Sängerin Arlo Parks: Tanzen, Burnout und Neubeginn in L.A.
Wie gefällt dir das Leben in L. A.?
Ich mag die Sonne, das Tempo, die Natur – und dass ich hier jeden Tag boxen kann. Ich war schon immer sportlich, habe auf hohem Niveau Feldhockey gespielt und dachte lange, das würde mein Leben werden. Neben dem Boxen laufe ich regelmäßig und stemme Gewichte – Bewegung erdet mich.
Dein neues Album ist vom amerikanischen Nachtleben inspiriert. Warum dieser Wandel?
Es war das Ende einer Phase endlosen Tourens, in der ich kaum dazugekommen bin, zu leben. Ich fragte mich: Was bedeutet es, wirklich zu leben? Anzukommen, spontan zu sein, Spaß zu haben? Diese Haltung hat sich auf die Musik übertragen.
Das braucht jeder mal im Leben: einfach tanzen, für ein paar Monate.
Neben L. A. hast du viel Zeit in New York verbracht. Welche Rolle hat diese Stadt für dich gespielt?

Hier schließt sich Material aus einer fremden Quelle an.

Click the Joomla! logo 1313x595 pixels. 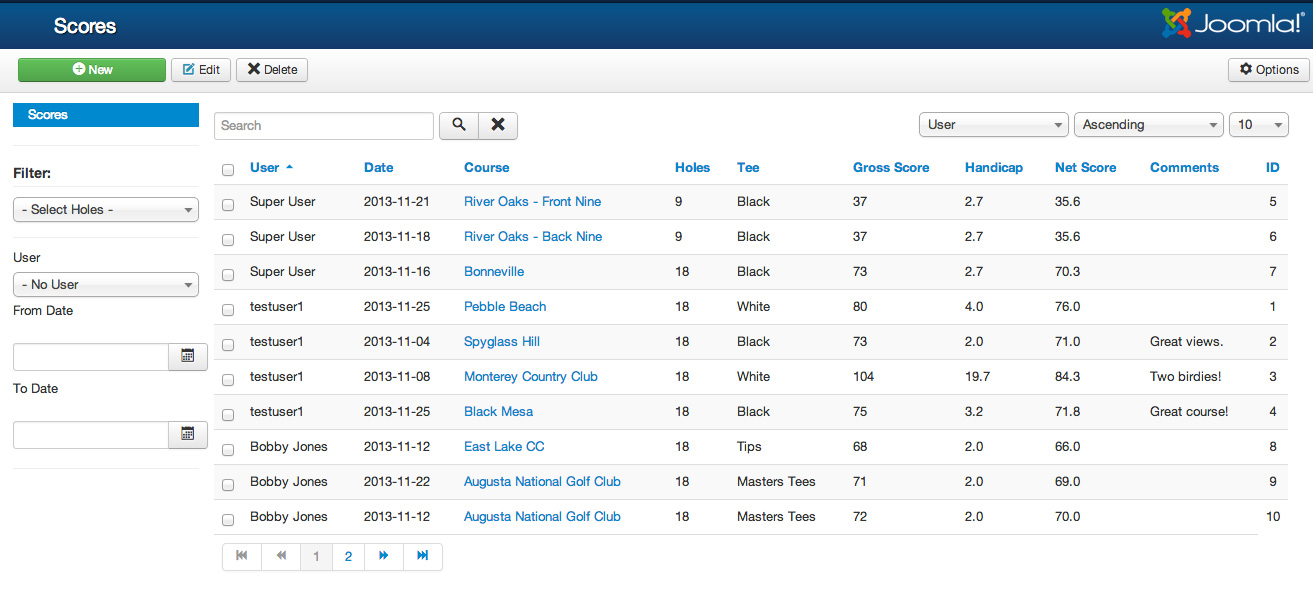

Dort gibt es eine unglaubliche Club-Kultur sowie eine einzigartige Musikgeschichte. Ich habe mich in die Geschichte von Nachtclubs wie der Paradise Garage, The Loft und dem Studio 54 vertieft und mich gleichzeitig in die heute noch existierenden Orte gestürzt.
War das ein Versuch, das verpasste Nachtleben deiner Teenagerjahre nachzuholen?
Auf jeden Fall. Viele Menschen haben während des Studiums Zeit, um in diese Welt einzutauchen. Ich war aber schon mit siebzehn auf Tour. Es war also das erste Mal, dass ich mich wirklich fallen lassen konnte. Ich glaube, das braucht jeder Mensch einmal im Leben: einfach tanzen, für ein paar Monate.
Muss man denn dafür überhaupt in einen Club?
Nicht unbedingt. Manchmal räumen wir bei mir zu Hause die Möbel zur Seite, legen Janet Jackson auf und tanzen durch das Wohnzimmer. Tanzen und Bewegung sind für jeden möglich – überall.
Was macht Tanzen so transformativ?
Es holt dich aus dem Kopf und bringt dich in deinen Körper – auf eine Weise, die sonst kaum möglich ist. Du handelst nur noch aus dem Bauch heraus, spürst dich selbst und bist Teil von etwas Größerem. In diesen Momenten liegt mein Herz nah an der Oberfläche. Genau dieses Gefühl wollte ich mit meinem neuen Album vermitteln: Man soll sich darin verlieren und sich gleichzeitig selbst finden können.
Hast du Selbstzweifel, wenn du deinen Sound veränderst?
Immer. Das gehört dazu, wenn man sich selbst herausfordert. Du spürst, wie der Boden unter deinen Füßen nicht ganz fest ist. Aber das bedeutet auch, dass du dich bewegst und wächst. Jedes meiner drei Alben hatte einen anderen Prozess – von Anfang bis Ende gab es nie Gewissheit.
Wie wichtig ist es dir, deine Queerness in deiner Musik widerzuspiegeln?
Für mich geht es weniger darum, Sprachrohr zu sein, als vielmehr darum, über die Menschen zu reden, die ich liebe, über Gemeinschaft und darüber, was ich verkörpere. Ich bin queer, und das spiegelt sich in meinen Songs wider. Ich fühle mich glücklich, in einer Zeit zu leben, in der sich immer mehr Künstlerinnen und Künstler offen zu ihrer Queerness bekennen. Manche Menschen hatten schon immer Angst vor dem Anderssein. Ich versuche, Offenheit in die Welt zu schicken.